They used to say a picture paints a thousand words, writes Gustav Piater, sales and marketing director of AIGS. Now they just hand you a picture.
Infographics have all but taken over the Internet, social media and marketing.
After starting out as strange bedfellows, visuals and text have proved they can work together very well, providing a compelling (and fun) way to illustrate complex or detailed data points in a uniquely digestible format.
Infographics are also big news in business intelligence (BI), for their ability to increase user adoption (which has languished between 10% and 20% over the last decade).
How do they accomplish this? Firstly, by making BI accessible to more people, thereby broadening its reach, and secondly, by shortening BI’s learning curve, thereby accelerating its adoption. This happens in one of eight ways.
* Infographics are familiar – Non-technical users often struggle with the ‘foreignness’ of reporting and analytics. All those numbers and strange words! Even reasonably intuitive visual outputs can be challenging at first. The infographic format, on the other hand, uses familiar, simple graphical symbols and minimal text to give new and business users the confidence to dive into and act upon data-driven insights.
* They’re fun – Well-constructed infographics are an engaging, intuitive and entertaining way of conveying facts and figures. This distinctive mix of fun and function generates a unique sense of gratification, which builds a connection between information and audience and keeps people coming back for more.
* They’re sharable – People have always loved a good statistic, but infographics are the perfect vessel for powerfully and memorably communicating data points and learnings. BI that promotes sharing of data-based insights in this way improves organisational IQ, drives smarter decision-making and finds resonance throughout organisations.
* They’re fast – The flexibility of infographic design allows structuring and ordering of information in very specific ways and enables greater control over the message being conveyed. This allows users to quickly absorb key points and data relationships in logical, guided fashion.
* They’re great at relationships – Research shows that information is retained better if delivered via multiple avenues. Infographics are practically peerless at combining dissimilar information and communication mediums – for example images, icons, charts, maps, text, numbers and colour – into one highly effective communications device. If BI users can derive deeper insights and recall the significance of those insights when required, they’ll keep logging onto your BI platform.

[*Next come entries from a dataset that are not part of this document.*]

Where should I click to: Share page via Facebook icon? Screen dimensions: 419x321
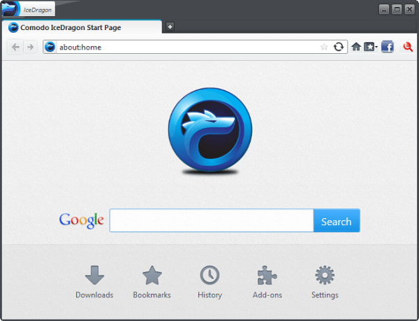pos(387,47)
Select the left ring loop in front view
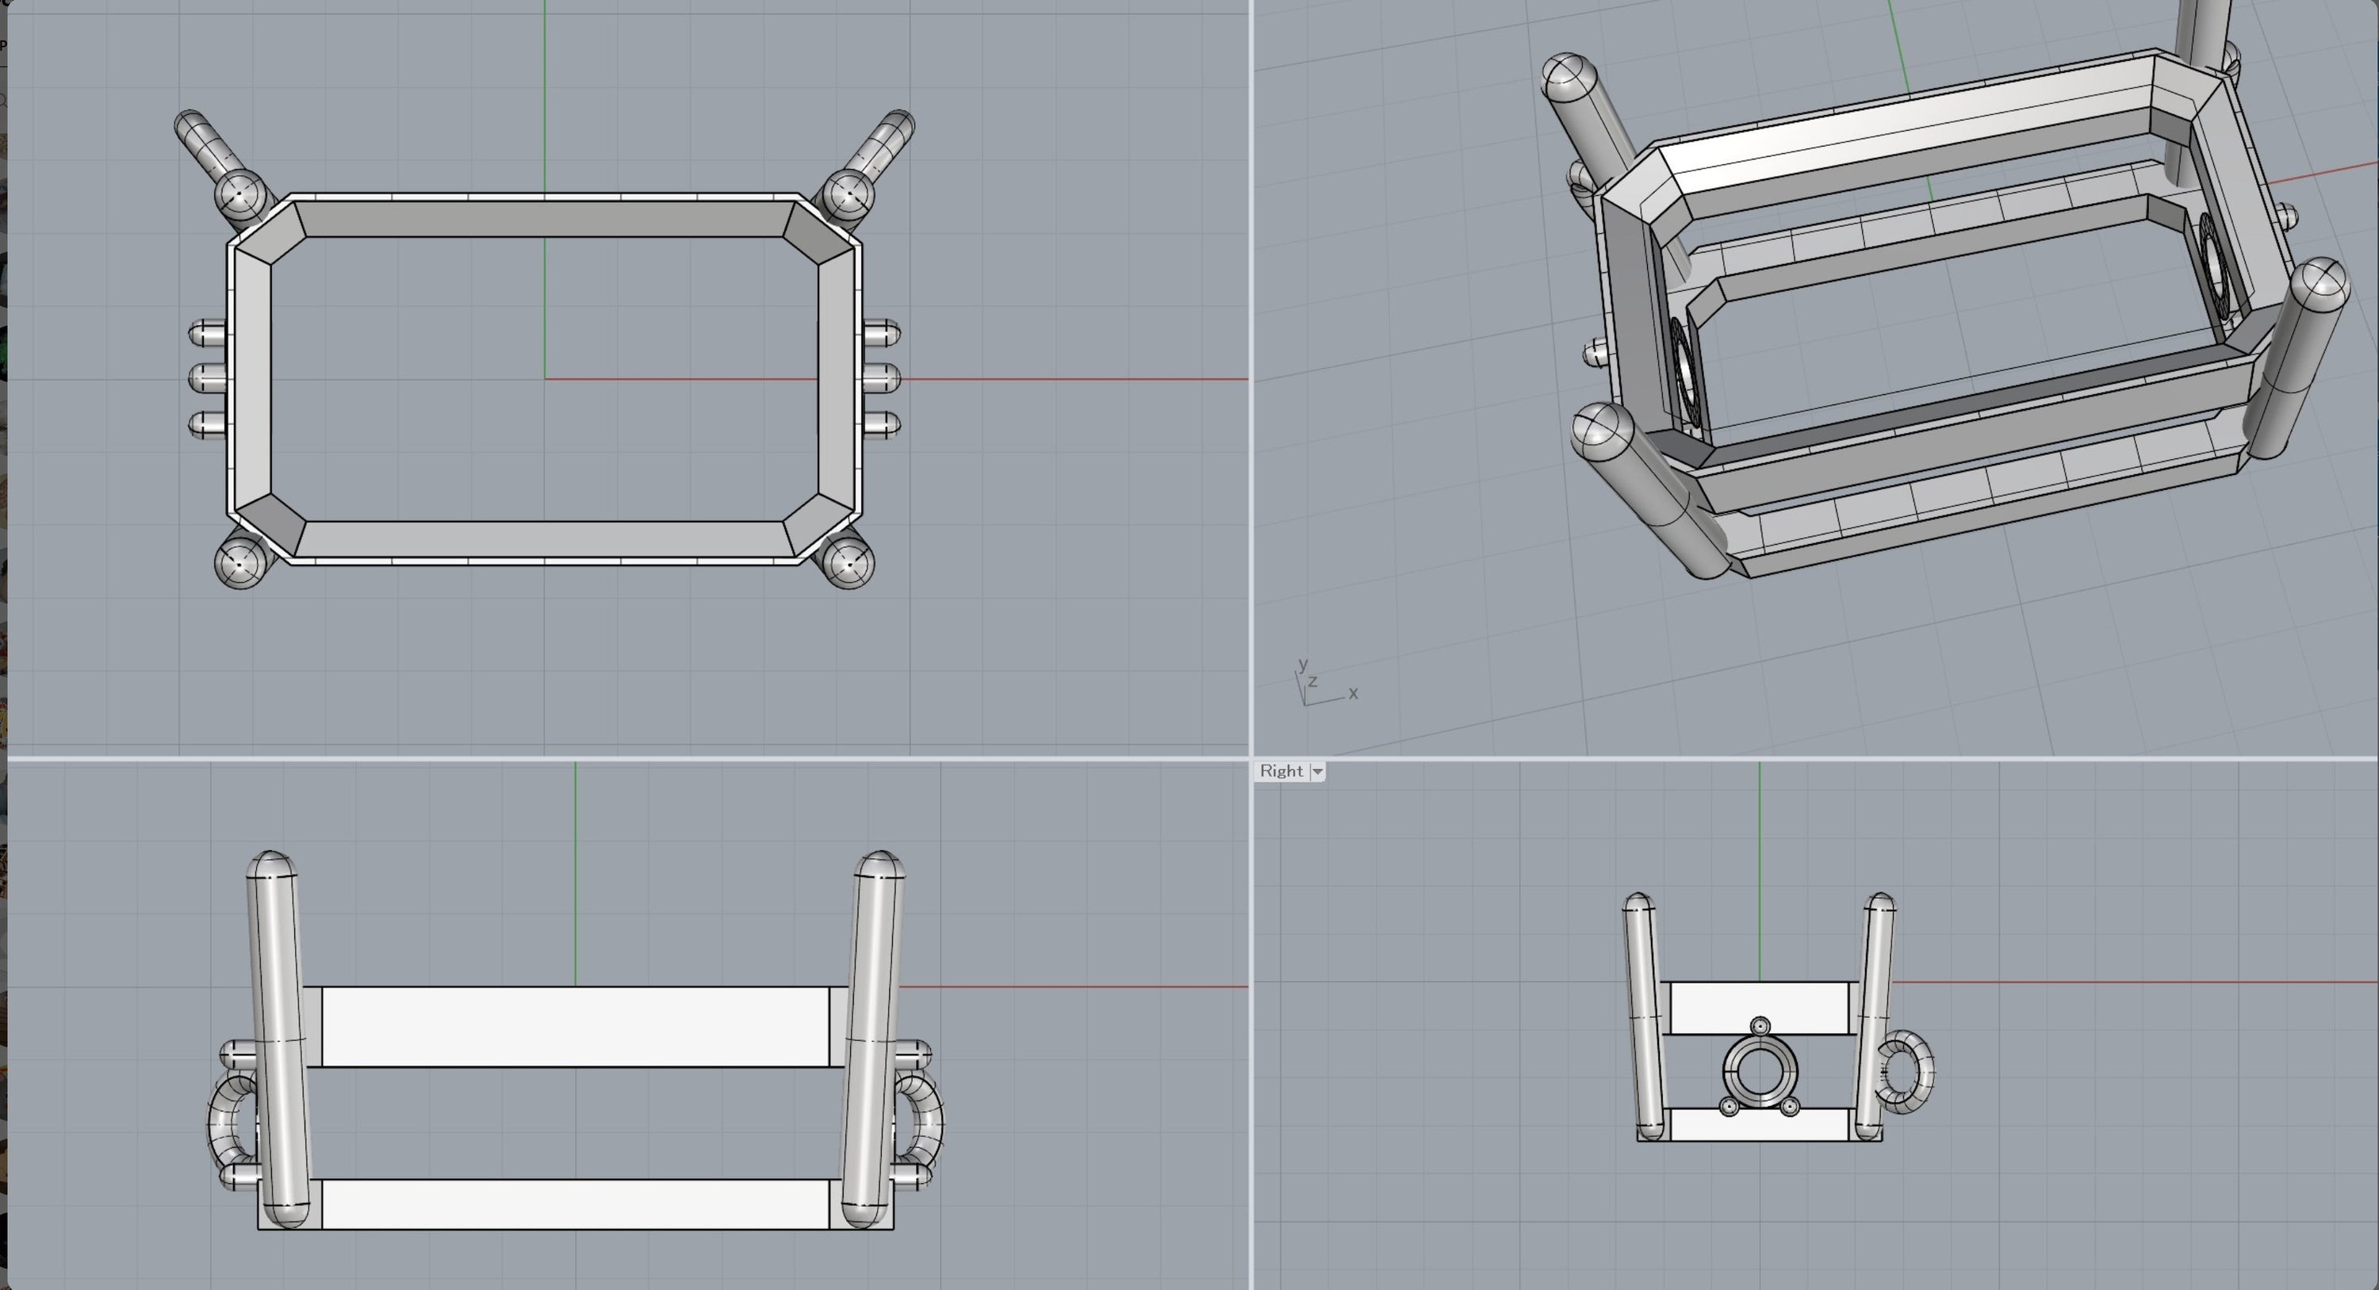 pyautogui.click(x=222, y=1125)
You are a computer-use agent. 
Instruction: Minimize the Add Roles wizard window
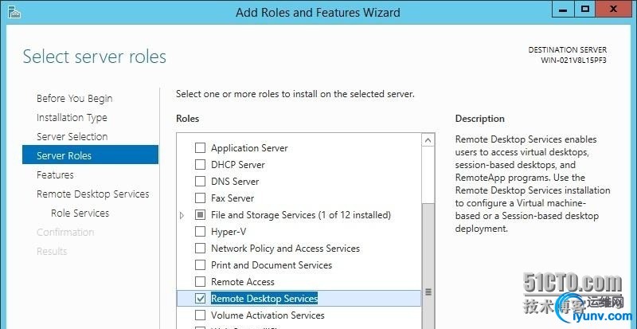(x=562, y=10)
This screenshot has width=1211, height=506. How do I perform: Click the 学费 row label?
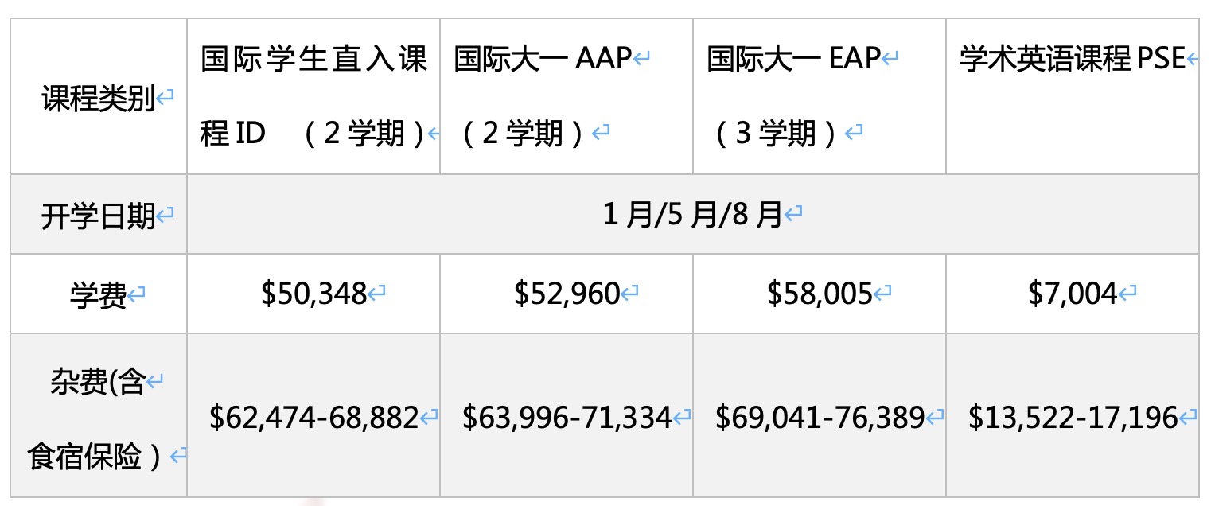(x=98, y=296)
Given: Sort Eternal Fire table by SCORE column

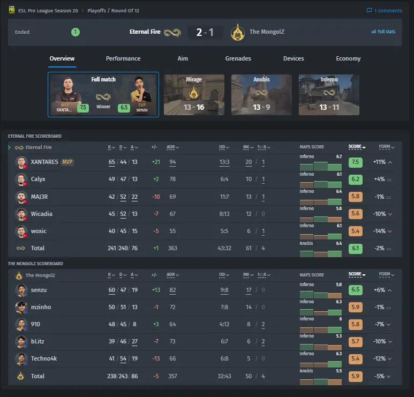Looking at the screenshot, I should tap(357, 147).
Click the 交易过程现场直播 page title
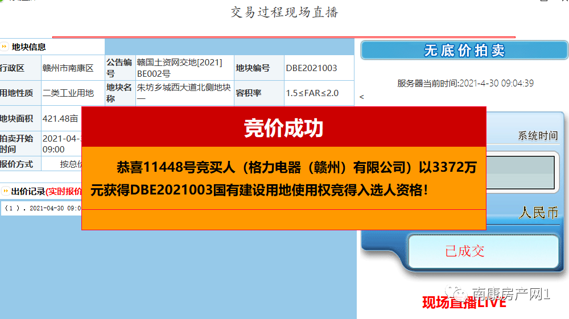 click(285, 13)
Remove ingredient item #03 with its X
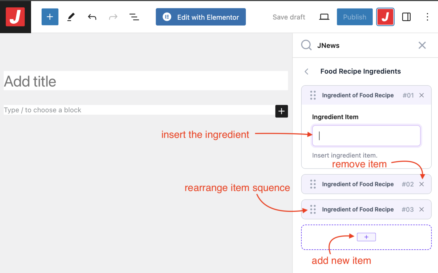Viewport: 438px width, 273px height. tap(421, 209)
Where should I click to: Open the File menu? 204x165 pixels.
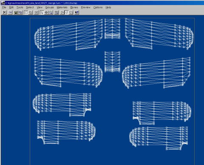tap(4, 7)
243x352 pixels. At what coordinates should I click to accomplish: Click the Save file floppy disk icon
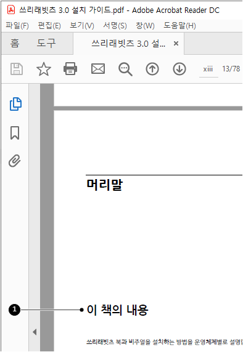click(x=17, y=69)
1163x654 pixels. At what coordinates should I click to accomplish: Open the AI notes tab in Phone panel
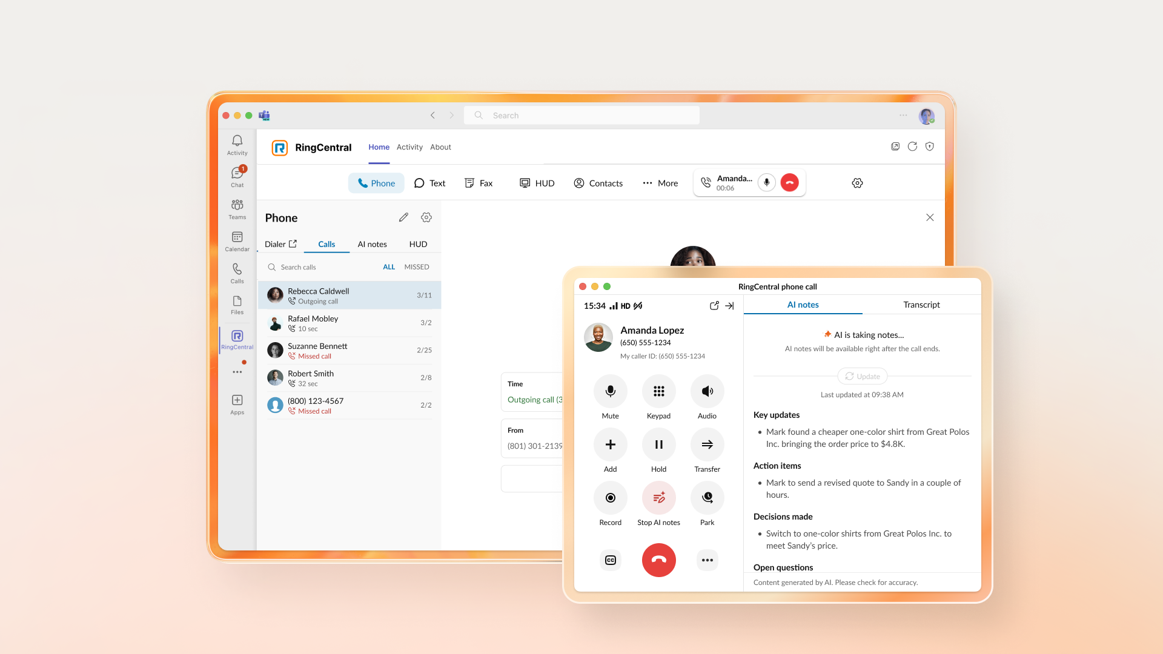click(x=372, y=244)
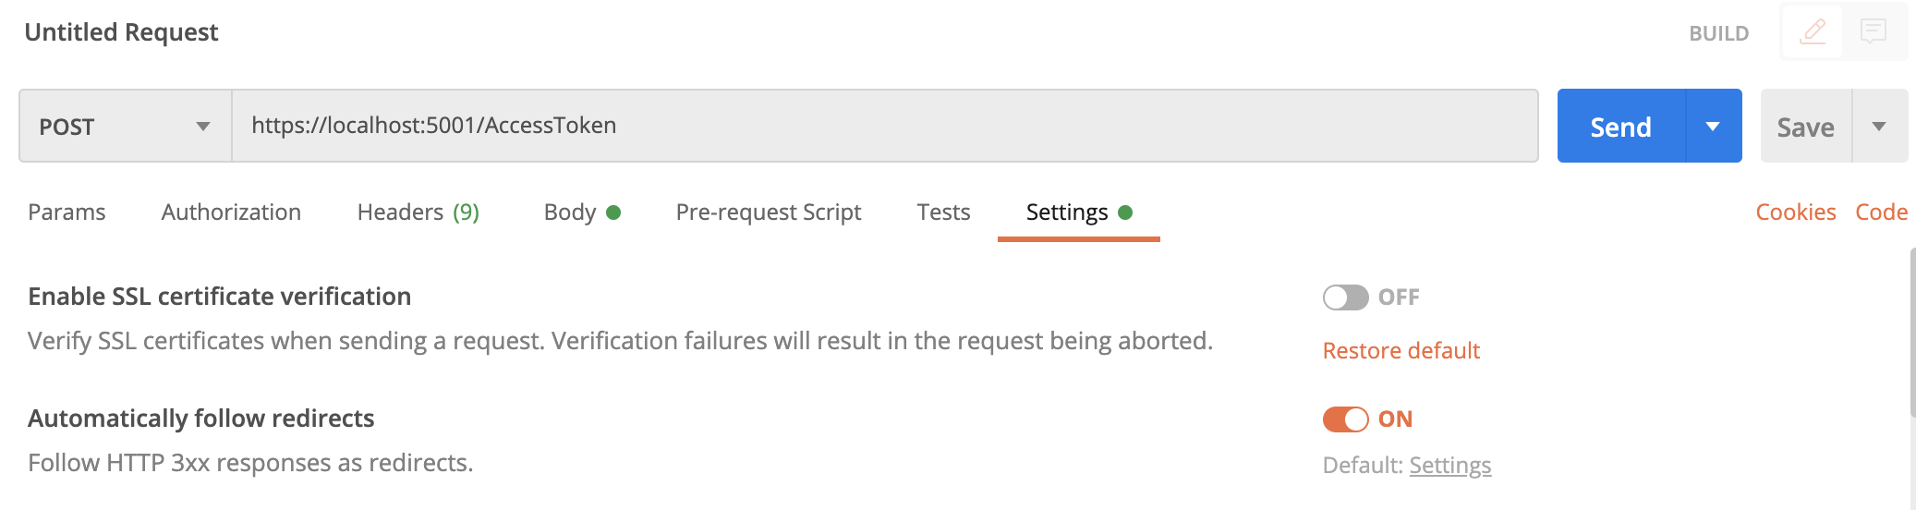Open the Authorization tab

[x=231, y=213]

* They tell a good story – The flexibility to include a range of elements in an infographic and portray them in pixel-perfect glory also means they’re an excellent mechanism for data storytelling – the concept of weaving data points into a narrative. Not only is conveying information in a story format more persuasive, it’s more memorable.
* They eat big data for breakfast – As we analyse ever more data and data types from more sources than ever before, it’s vital to separate the gold from the garbage. With a unique blend of information types, infographics have an uncanny ability to efficiently organise, condense and distil large and complex data into a bite-size, actionable format. And successfully guiding users during analytics – from information to insight and action – is critical to BI adoption.
* They’re OK with your ADD – Neurological research reveals that the sheer volume of information we’re now expected to consume has reengineered our brains in a way that reduces our ability to focus on any one thing for a significant amount of time. Well-designed infographics provide an ideal solution. They’re highly ‘scannable’ in ways that other modes of data delivery can’t match.
So, if you’re tired of low adoption rates as a BI professional and are looking for ways to engage your user base, find the tools that empower you to quickly deliver beautiful infographics your users will love and remember.